Come join NOVAC members to hear Dr. Miki Nakajima from the University of Rochester speak about the origin of the Earth and Moon. Dr. Nakijima earned her PhD in Planetary Science with a minor in Computational Science and Engineering from the California Institute of Technology. Guests are welcome at our meetings.
Topic: Origin of the Earth and Moon
The Moon likely formed by a collision between Earth and an impactor. This impact formed a hot and partially vaporized disk around Earth from which our Moon accreted. The details of the impact, such as the impactor size and velocity, have been actively debated. Here, we suggest that the impact can be constrained by the state of the Earth’s mantle; short-lived isotopes of the Earth’s mantle suggest that the Earth’s mantle has never been mixed even by the Moon forming impact. Another potential clue arises from the Earth’s core.

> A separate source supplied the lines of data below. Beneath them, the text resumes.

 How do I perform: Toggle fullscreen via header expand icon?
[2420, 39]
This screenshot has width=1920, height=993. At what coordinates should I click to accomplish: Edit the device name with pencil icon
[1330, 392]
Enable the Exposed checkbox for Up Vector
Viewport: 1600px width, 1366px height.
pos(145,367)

According to recent geophysical and dynamical studies, the Earth’s core may have developed a compositionally stratified structure during its formation, which would have suppressed an early dynamo of the Earth. However, this appears to be inconsistent with paleomagnetic measurements that indicate the presence of an early dynamo. One of the potential solutions to these problems is that the Moon-forming impact mixed the core and reset the stratification without completely mixing the mantle. To understand the initial states of the Earth’s mantle and core, we simulate impact processes using a scheme called smoothed particle hydrodynamics (SPH). Our simulations show that the mantle heterogeneity could have survived the giant impact while the core could have dynamically mixed if the impactor was about the size of Mars and the impact velocity was similar to the escape velocity. More energetic impact models are not favorable because they would have mixed the mantle. We also show that water loss from the disk by hydrodynamic escape was minor, which can explain some of the studies that suggest that the Moon may be as wet as Earth. Finally, we will briefly discuss volatile loss by hydrodynamic escape from the Martian moons, Phobos and Deimos. We suggest that their water abundances, which can be tested by the future sample mission (Martian Moons Exploration, MMX), could constrain the origin of the moons.
• Important to know
Meetings start at 7:00 PM. If you come earlier you can do a little socializing. Paid parking near the meeting room is available in the Shenandoah parking structure.
Meeting attendees are invited to join our informal pre-meeting dinner at Red Hot and Blue, 4150 Chain Bridge Rd, Fairfax, VA 22030 at 5:30 p.m. The pre-meeting dinner is an excellent way to meet club members, welcome newcomers, and renew old friendships.